---------- TESTO DI STUDIO

Il rapporto anche solo conoscitivo con altro è impossibile. “La tua rosa per me è un pugnale,/ una sciabola è il tuo giornale./ Tua sarta è un’assassina/ della mia vita piccolissima.” Diventa quasi impossibile: “Sei giunto in ritardo/ con la tua valigia / di memorie./ E poi hai amato / le mie storie,/ forse più di me…”. La poeta stessa pone degli ostacoli a che altri si avvicinino: “Non sono fatto d’argilla/ ma ossa pungenti.”
Vorrei poi sottolineare come molto spesso l’incontro con l’altro, lo stesso fatto amoroso è intriso di violenza.

--------------------

### CONSEGNA
Secondo il testo di studio, di che cosa è intriso molto spesso il fatto amoroso? Le righe di dati sono materiale a parte, indipendente dal testo di studio.

---------- RIGHE DI DATI

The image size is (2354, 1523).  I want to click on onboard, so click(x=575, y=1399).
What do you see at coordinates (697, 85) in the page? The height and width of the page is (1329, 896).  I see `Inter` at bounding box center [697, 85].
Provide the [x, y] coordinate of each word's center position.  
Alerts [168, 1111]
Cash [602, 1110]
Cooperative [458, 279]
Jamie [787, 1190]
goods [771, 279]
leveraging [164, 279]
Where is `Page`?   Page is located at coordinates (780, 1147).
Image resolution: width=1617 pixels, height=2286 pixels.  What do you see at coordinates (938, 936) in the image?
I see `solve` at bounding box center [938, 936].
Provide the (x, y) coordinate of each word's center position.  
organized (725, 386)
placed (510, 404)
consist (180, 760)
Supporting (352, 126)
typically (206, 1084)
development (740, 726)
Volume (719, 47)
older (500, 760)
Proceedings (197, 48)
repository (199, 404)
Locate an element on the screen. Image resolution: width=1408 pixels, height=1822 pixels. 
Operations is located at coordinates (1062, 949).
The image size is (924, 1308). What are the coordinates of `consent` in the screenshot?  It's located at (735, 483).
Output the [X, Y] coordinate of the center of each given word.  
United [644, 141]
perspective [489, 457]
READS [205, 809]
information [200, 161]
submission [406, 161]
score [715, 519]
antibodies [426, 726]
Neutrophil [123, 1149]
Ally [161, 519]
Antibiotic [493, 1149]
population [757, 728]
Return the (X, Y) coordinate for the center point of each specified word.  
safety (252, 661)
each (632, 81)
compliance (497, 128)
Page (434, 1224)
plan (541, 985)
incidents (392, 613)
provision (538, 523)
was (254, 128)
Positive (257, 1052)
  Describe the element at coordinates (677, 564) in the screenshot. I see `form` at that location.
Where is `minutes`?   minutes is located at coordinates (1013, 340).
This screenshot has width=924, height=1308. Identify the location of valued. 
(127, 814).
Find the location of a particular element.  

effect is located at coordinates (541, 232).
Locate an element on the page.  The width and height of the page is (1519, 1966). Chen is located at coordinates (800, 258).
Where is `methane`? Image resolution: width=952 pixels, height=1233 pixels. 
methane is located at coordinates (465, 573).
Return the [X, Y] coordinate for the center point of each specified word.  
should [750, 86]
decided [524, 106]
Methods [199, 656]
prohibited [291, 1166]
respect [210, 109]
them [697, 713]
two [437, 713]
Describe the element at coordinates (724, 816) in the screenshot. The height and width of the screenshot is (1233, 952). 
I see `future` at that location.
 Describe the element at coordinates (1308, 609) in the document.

--------------------

### SOLUZIONE
Di violenza.